→ WHAT YOU HAVE TO DO: Could you please write out the data shown below, exactly and in full?

→ LISTED RECORDS:

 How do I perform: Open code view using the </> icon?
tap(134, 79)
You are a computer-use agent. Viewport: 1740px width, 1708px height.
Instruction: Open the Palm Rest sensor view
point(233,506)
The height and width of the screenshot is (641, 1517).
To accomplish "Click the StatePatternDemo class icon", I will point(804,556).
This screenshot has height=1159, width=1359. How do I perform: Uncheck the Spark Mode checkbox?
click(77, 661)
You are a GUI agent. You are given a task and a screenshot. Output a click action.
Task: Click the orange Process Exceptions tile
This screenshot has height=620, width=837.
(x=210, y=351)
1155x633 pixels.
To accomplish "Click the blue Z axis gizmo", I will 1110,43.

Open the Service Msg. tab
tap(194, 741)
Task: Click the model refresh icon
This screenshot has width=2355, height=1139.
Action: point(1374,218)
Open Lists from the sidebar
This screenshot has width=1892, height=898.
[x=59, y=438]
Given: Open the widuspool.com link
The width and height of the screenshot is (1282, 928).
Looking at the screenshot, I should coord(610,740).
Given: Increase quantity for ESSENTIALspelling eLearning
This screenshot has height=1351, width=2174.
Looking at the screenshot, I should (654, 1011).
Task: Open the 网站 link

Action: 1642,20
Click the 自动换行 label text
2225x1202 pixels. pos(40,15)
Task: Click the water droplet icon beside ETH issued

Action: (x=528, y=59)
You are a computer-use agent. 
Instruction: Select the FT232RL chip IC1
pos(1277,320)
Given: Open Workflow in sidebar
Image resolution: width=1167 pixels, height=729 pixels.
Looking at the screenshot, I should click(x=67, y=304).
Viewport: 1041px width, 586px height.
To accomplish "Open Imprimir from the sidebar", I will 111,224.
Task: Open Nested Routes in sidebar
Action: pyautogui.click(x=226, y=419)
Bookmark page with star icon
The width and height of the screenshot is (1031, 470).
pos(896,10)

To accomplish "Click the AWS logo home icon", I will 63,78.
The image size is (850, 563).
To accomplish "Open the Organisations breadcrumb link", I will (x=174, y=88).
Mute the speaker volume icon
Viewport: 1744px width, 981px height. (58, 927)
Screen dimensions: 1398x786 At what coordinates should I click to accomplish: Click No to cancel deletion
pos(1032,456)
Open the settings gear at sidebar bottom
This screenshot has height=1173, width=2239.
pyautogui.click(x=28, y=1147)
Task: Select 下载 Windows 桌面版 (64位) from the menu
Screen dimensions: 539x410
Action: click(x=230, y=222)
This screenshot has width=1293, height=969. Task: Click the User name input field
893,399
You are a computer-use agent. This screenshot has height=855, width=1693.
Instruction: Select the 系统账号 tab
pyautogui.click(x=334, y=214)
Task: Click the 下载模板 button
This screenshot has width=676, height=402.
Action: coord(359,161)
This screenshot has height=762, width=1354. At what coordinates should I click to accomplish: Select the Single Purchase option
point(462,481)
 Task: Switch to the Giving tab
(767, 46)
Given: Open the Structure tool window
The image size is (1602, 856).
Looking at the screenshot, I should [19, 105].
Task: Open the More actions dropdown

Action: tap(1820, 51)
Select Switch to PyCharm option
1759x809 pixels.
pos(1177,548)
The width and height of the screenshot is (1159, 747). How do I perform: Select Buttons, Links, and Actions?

→ TASK RESPONSE:
 How do I perform: Open code view using the </> icon?
tap(134, 79)
You are a computer-use agent. Viewport: 1740px width, 1708px height.
Instruction: Open the Palm Rest sensor view
point(233,506)
The height and width of the screenshot is (641, 1517).
To accomplish "Click the StatePatternDemo class icon", I will point(804,556).
This screenshot has height=1159, width=1359. How do I perform: Uncheck the Spark Mode checkbox?
click(77, 661)
You are a GUI agent. You are given a task and a screenshot. Output a click action.
Task: Click the orange Process Exceptions tile
This screenshot has height=620, width=837.
(x=210, y=351)
1155x633 pixels.
To accomplish "Click the blue Z axis gizmo", I will 1110,43.

Open the Service Msg. tab
tap(194, 741)
Task: Click the model refresh icon
This screenshot has width=2355, height=1139.
Action: point(1374,218)
Open Lists from the sidebar
This screenshot has width=1892, height=898.
[x=59, y=438]
Given: Open the widuspool.com link
The width and height of the screenshot is (1282, 928).
Looking at the screenshot, I should coord(610,740).
Given: Increase quantity for ESSENTIALspelling eLearning
This screenshot has height=1351, width=2174.
Looking at the screenshot, I should (654, 1011).
Task: Open the 网站 link

Action: 1642,20
Click the 自动换行 label text
2225x1202 pixels. pos(40,15)
Task: Click the water droplet icon beside ETH issued

Action: (x=528, y=59)
You are a computer-use agent. 
Instruction: Select the FT232RL chip IC1
pos(1277,320)
Given: Open Workflow in sidebar
Image resolution: width=1167 pixels, height=729 pixels.
Looking at the screenshot, I should click(x=67, y=304).
Viewport: 1041px width, 586px height.
To accomplish "Open Imprimir from the sidebar", I will 111,224.
Task: Open Nested Routes in sidebar
Action: pyautogui.click(x=226, y=419)
Bookmark page with star icon
The width and height of the screenshot is (1031, 470).
pos(896,10)

To accomplish "Click the AWS logo home icon", I will 63,78.
The image size is (850, 563).
To accomplish "Open the Organisations breadcrumb link", I will (x=174, y=88).
Mute the speaker volume icon
Viewport: 1744px width, 981px height. (58, 927)
Screen dimensions: 1398x786 At what coordinates should I click to accomplish: Click No to cancel deletion
pos(1032,456)
Open the settings gear at sidebar bottom
This screenshot has height=1173, width=2239.
pyautogui.click(x=28, y=1147)
Task: Select 下载 Windows 桌面版 (64位) from the menu
Screen dimensions: 539x410
Action: click(x=230, y=222)
This screenshot has width=1293, height=969. Task: Click the User name input field
893,399
You are a computer-use agent. This screenshot has height=855, width=1693.
Instruction: Select the 系统账号 tab
pyautogui.click(x=334, y=214)
Task: Click the 下载模板 button
This screenshot has width=676, height=402.
Action: coord(359,161)
This screenshot has height=762, width=1354. At what coordinates should I click to accomplish: Select the Single Purchase option
point(462,481)
 Task: Switch to the Giving tab
(767, 46)
Given: Open the Structure tool window
The image size is (1602, 856).
Looking at the screenshot, I should [19, 105].
Task: Open the More actions dropdown

Action: tap(1820, 51)
Select Switch to PyCharm option
1759x809 pixels.
pos(1177,548)
The width and height of the screenshot is (1159, 747). How do I perform: Select Buttons, Links, and Actions?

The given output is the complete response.